BREVARD COUNTY, Fla. — Researchers are going low-tech in an ongoing quest to figure out what's ailing the Indian River Lagoon.

Their aim is lot of public participation. By being a citizen scientist, researchers are hoping people get their “drift.”

Three to four days a week for the past 40 years, Tom Stokes tries to reel fish in on the waters of the Indian River Lagoon.

"If I catch them, great. If I don't, that's OK, too," he told Spectrum News 13 at the boat ramp. "I commercial fish for fun.”

But Stokes agrees: The state of the lagoon is no laughing matter.

The waterway's plight, and the efforts to restore decades of pollution, is a big fish needing to be caught.

The Angari Foundation, headquartered in West Palm Beach, is partnering with the Florida Department of Environmental Protection on a pilot citizen science program involving the lagoon.

It involves “drift cards,” 4-inch-by-6-inch pieces of eco-friendly untreated plywood.

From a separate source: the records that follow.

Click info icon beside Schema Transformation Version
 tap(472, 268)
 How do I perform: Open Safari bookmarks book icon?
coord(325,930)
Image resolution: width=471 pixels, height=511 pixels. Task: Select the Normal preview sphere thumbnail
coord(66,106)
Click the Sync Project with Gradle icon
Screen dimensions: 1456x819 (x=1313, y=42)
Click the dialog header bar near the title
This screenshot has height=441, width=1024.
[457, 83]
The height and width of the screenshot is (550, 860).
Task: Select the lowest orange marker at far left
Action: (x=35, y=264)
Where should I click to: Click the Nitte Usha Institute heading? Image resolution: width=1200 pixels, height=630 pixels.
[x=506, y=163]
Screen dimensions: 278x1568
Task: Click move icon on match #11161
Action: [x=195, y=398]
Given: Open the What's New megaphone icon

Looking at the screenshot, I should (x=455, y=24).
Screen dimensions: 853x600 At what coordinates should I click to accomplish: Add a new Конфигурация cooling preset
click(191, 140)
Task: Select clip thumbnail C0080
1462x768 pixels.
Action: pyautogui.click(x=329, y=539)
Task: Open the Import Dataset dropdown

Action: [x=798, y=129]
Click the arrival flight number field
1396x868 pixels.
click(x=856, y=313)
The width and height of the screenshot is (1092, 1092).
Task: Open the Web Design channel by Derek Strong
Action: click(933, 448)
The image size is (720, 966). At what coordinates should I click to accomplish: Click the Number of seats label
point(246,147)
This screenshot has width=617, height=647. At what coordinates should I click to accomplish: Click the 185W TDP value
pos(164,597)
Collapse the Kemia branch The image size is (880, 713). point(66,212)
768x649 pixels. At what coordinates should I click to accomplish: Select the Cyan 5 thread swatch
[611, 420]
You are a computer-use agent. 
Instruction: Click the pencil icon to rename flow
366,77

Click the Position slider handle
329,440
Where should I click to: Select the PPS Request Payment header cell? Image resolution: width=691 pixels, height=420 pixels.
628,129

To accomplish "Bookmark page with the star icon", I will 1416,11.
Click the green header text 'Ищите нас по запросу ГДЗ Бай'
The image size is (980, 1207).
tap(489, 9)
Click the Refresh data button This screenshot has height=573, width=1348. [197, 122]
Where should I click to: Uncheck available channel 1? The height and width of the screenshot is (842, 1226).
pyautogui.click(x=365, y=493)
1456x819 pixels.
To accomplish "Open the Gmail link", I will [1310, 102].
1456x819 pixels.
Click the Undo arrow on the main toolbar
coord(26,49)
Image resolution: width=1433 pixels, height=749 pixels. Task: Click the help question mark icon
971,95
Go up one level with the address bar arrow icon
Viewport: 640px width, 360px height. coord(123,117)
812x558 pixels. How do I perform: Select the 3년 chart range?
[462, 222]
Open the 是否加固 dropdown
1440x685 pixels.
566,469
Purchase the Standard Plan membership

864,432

They're designed to float on the water's surface and be carried where currents take them.

"It's a nice, inexpensive way to study the currents, how the water flows in the ecosystem," said Kelli Hunsucker, an assistant professor of oceanography at Florida Tech.

On November 2, 160 drift cards were released at sites from Palm Beach County north to Brevard County. Forty of them were released in the south Melbourne Beach area. The goal is to see just where marine debris caused by us goes.

"(There are) nets, fishing line, coolers, flip flops, and sandals floating round," Hunsucker said. ​

In steps, citizens such as Stokes, who frequent the river, have a chance at finding a card.

"(I’ll) certainly will be on the lookout for them," he said.

The drift cards are biodegradable and will break down weeks after their release.

The foundation tells Spectrum News 13 it's looking at a larger number of drift cards to put in the lagoon next spring.